O cenário se torna um pouco mais preocupante, porque nos aproximamos do Dia das Mães, que pode comprometer de forma permanente o resultado tanto da indústria quanto do comércio no ano. Essa situação pode se verificar ainda que a ausência de produção seja compensada posteriormente.

Além desse efeito concreto, o maior risco para o desempenho da economia seria a queda na confiança dos agentes econômicos, como aconteceu durante a greve dos caminhoneiros em 2018. A produção pode ser compensada, mas a perda no ímpeto para consumir e investir, não.

Revisões para o crescimento do País

Ante esses fatos, poderá ser necessário fazer uma revisão para o crescimento brasileiro em 2020. No entanto, tudo depende das notícias sobre possíveis interrupções da produção brasileira em decorrência da suspensão da atividade em várias fábricas chinesas durante o mês de fevereiro.

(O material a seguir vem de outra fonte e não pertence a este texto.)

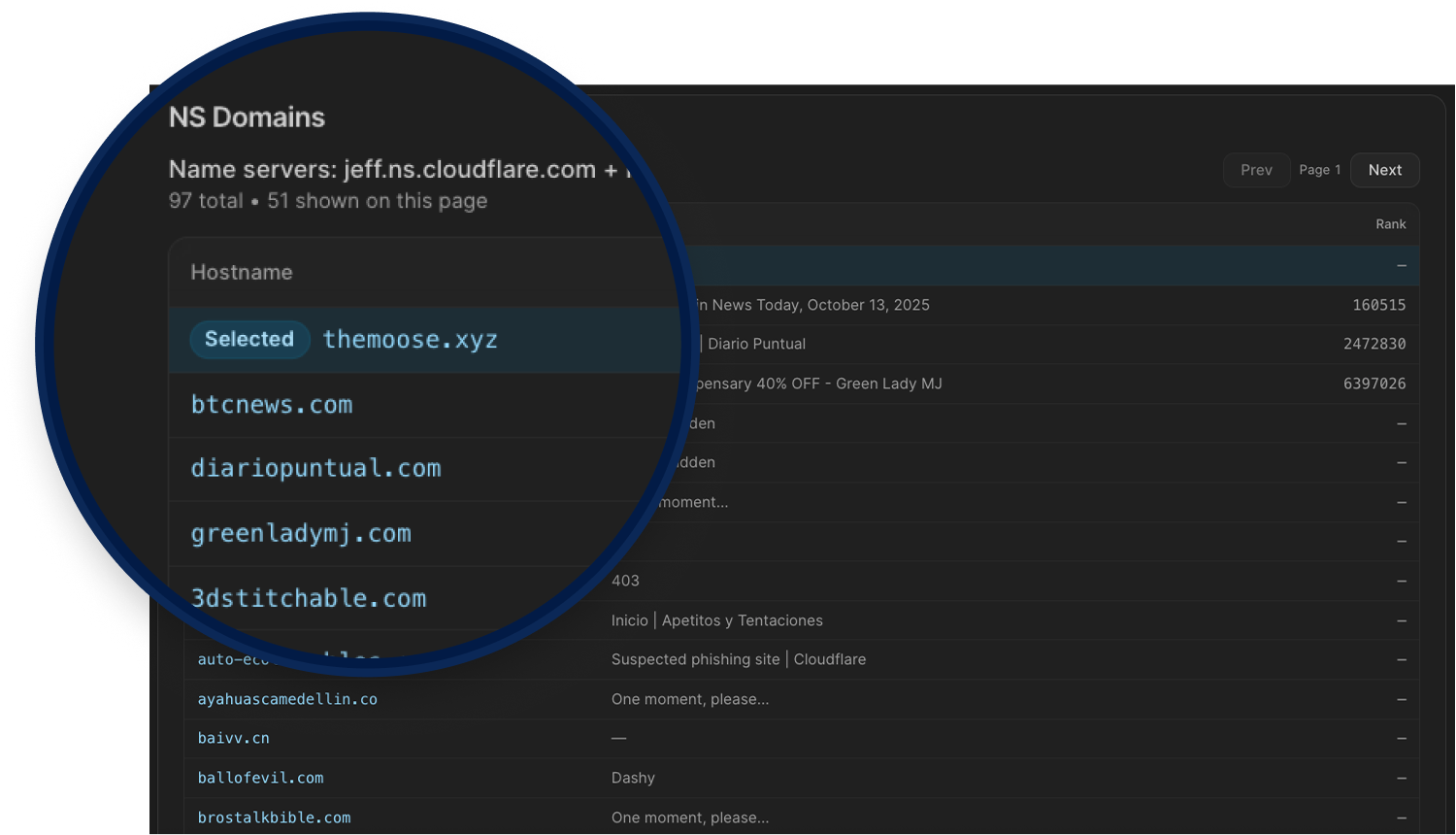Click the 3dstitchable.com hostname
1456x835 pixels.
coord(309,598)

Outro fator que interfere é a evolução dos índices de confiança do empresariado e do consumidor.

Na primeira semana de março, teremos a divulgação do PIB do 4º trimestre de 2019. Apesar de ser uma visão da economia pelo retrovisor, o resultado também poderá alterar as perspectivas para o crescimento em 2020. Tenhamos em mente que o número do último trimestre do ano tem um impacto maior no resultado do ano seguinte do que do ano corrente.

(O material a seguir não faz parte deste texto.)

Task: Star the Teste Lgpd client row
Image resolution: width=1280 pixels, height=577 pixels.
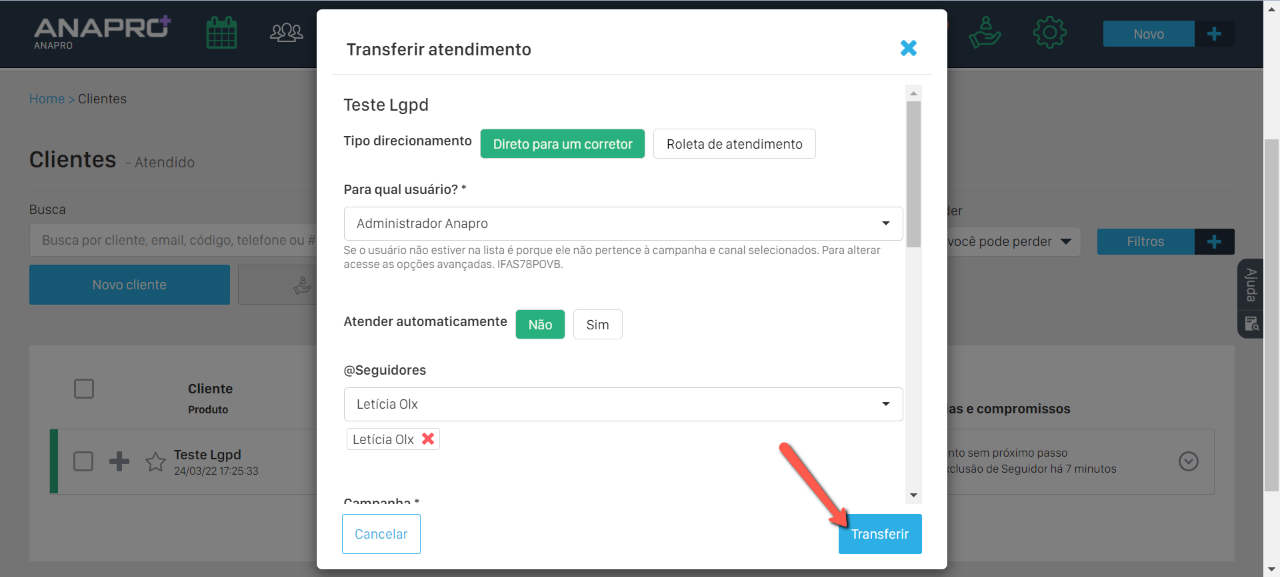Action: 155,462
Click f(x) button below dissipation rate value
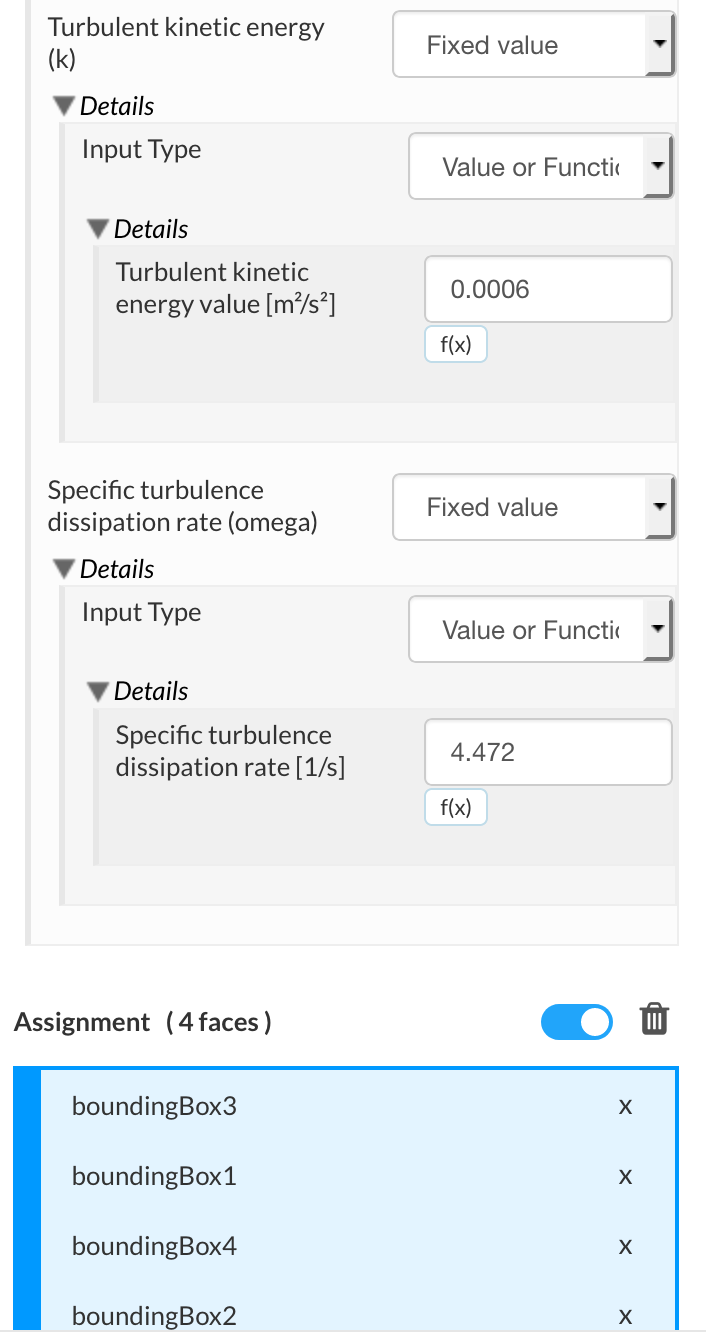This screenshot has width=706, height=1332. (x=456, y=808)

Portanto, o PIB a ser divulgado é fundamental para as análises dos resultados de 2020. O mercado está com uma projeção ao redor de 0,6% de crescimento em relação ao trimestre anterior. Esse dado é um pouco inferior à nossa previsão, que é de 0,7%. Assim, os dados ficam da seguinte forma:

  • IPCA: 4,31% em 2019, 3,2% em 2020 e 3,75% em 2021;
  • Câmbio: R$ 4,02 em 2019, R$ 4,21 em 2020 e R$ 4,37 em 2021;
  • Selic: 4,5% em 2019, 4,25% em 2020 e 5,5% em 2021;
  • PIB: 1,1% em 2019, 2% em 2020 e 2,8% em 2021.

A conclusão a que chegamos é que o movimento pode estar exagerado, mas dificilmente será revertido em curto prazo. O momento é de mais dúvidas do que certezas. Com isso, o mercado perde seus parâmetros.

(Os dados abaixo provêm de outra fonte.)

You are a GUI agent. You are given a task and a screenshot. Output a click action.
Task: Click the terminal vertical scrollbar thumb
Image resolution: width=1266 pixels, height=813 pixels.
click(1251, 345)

Ainda assim, devemos lembrar de que qualquer gripe tem seu ciclo e ele se encerra com a chegada da primavera no hemisfério Norte. Além disso, sempre temos a possibilidade de uma vacina para o coronavírus ser encontrada.

Com certeza, ela não estará disponível para uma grande campanha de vacinação durante o surto. De toda forma, o simples anúncio da descoberta será suficiente para reverter o atual pessimismo. No Brasil, os efeitos mensuráveis, por enquanto, estão restritos ao impacto direto da redução das exportações de produtos brasileiros para a China.

Por isso, ainda precisamos verificar como a paralisação da produção chinesa impactará a cadeia de suprimentos por aqui e como a agitação dos mercados poderá afetar a confiança dos agentes econômicos na recuperação da economia brasileira.

No mais, o que temos a fazer é seguir o conselho de Winston Churchill. Durante a 2ª Guera Mundial, ele afirmou que “se você está atravessando o inferno, não pare”. É o que deve ser esperado para os próximos meses.